I'm sure you're doing your best!

I'm no expert but I really do let my 6 month old sleep whenever he wants - be that in the late afternoon or even in the evening. For example, today he slept 10pm to 6am this morning. Took a bottle and then went back to sleep for 2 hours til 9ish. Then he fell asleep in buggy when we were out in the morning for about an hour. Another hour long sleep in the afternoon - again in the buggy. My dh wanted toddler to sleep so he took them both out in the double buggy.

Then this evening he slept for about another hour between 7 and 8 (in buggy - he seemed tired so I put him in). He woke, took a bottle, played on his mat a bit, etc. And then I put him to bed at 9 - he is in our bed which I'm not happy about...if you have tips on how to get him out of the bed and into his cot I'd love to hear it!
Tomorrow's a different day. Like adults I think babies are more tired some days than others and every day is a bit different.
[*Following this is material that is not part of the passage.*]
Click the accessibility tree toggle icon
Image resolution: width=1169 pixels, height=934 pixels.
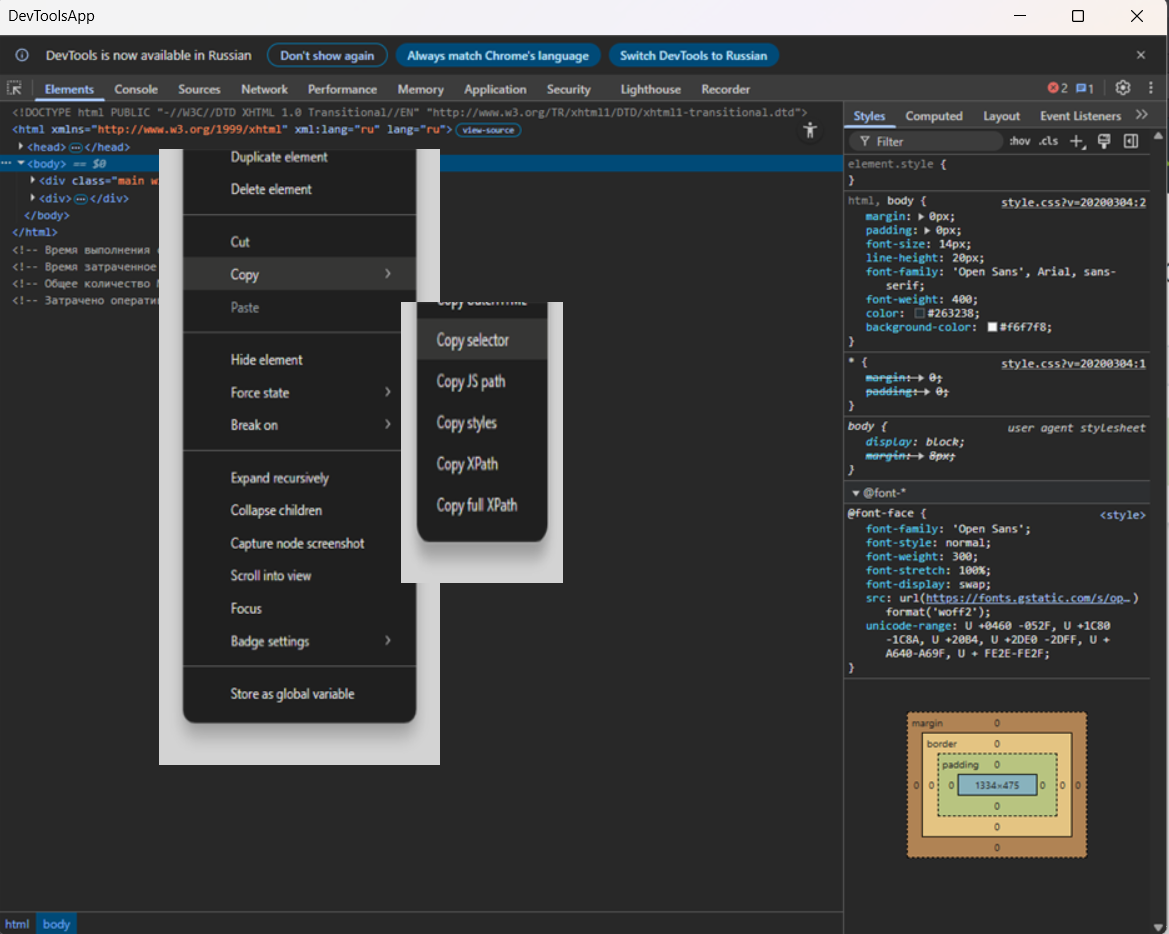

wispa31 · 12/01/2014 08:12

Hmm, my 17wk old has days where he doesnt really nap then once tired and cranky he fights it! Was visiting dm y,day and around 4pm he was getting cranky and rubbing his eyes, unfortunately i cant just put him in his basket to settle, so its either breastfeed or walk in buggy. Sent dm out with the buggy so i could drink my tea while hot! :)
Ive found he will generally nap mid morning and in afternoon but no set time, only when he wants to.
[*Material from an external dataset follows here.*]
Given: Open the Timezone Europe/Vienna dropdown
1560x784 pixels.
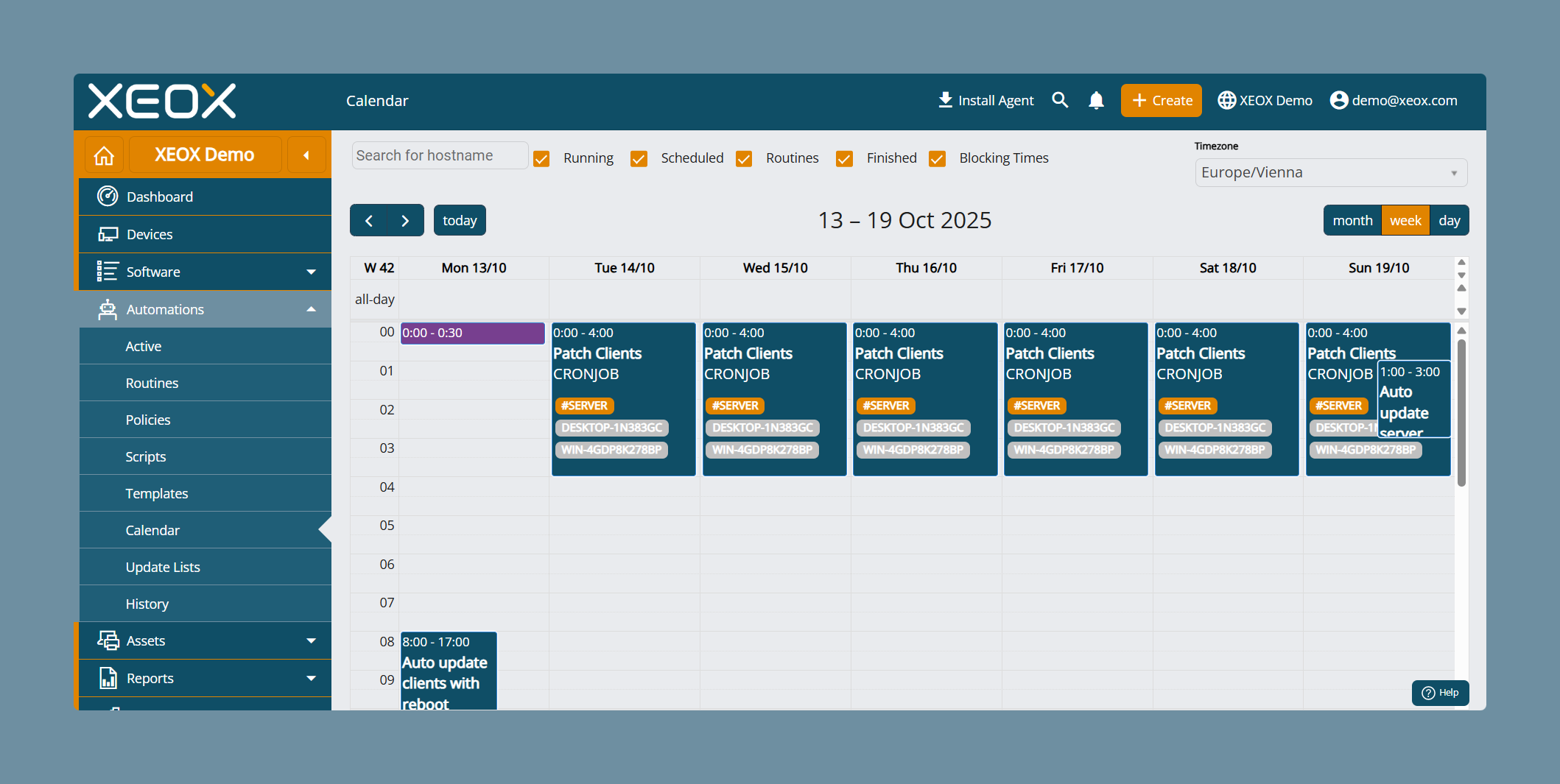Looking at the screenshot, I should point(1331,172).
Miggs28 · 12/01/2014 15:00

Yeh I think that is really the key, I just need to accept that my DS is his own little person and I can't make him sleep unless he wants to go to sleep!

My DH has just managed to get him to take a nap in the middle of our bed which is fab, so fingers crossed he'll have a half hour top up.

Amber - we sometimes have DS in our bed at night but it has gotten less and less over the weeks. We found when we moved him into his own room that really made a difference especially with his self settling. I think because he could see us he wanted us me to resettle him rather than doing it himself.

He has become really attached to his cot bumper too, which is a bonus I suppose as he is using it as a comforter. Have you tried sleeping with a blanket for a few nights so it smells like you and then placing it in the cot?

Does he ever sleep on your bed on his own? My DS did that for a few weeks (7.30pm bedtime) before we transitioned him to going straight into his cot. I think our bed smelt of us which was comforting and was a reassuring way to learn to sleep on his own.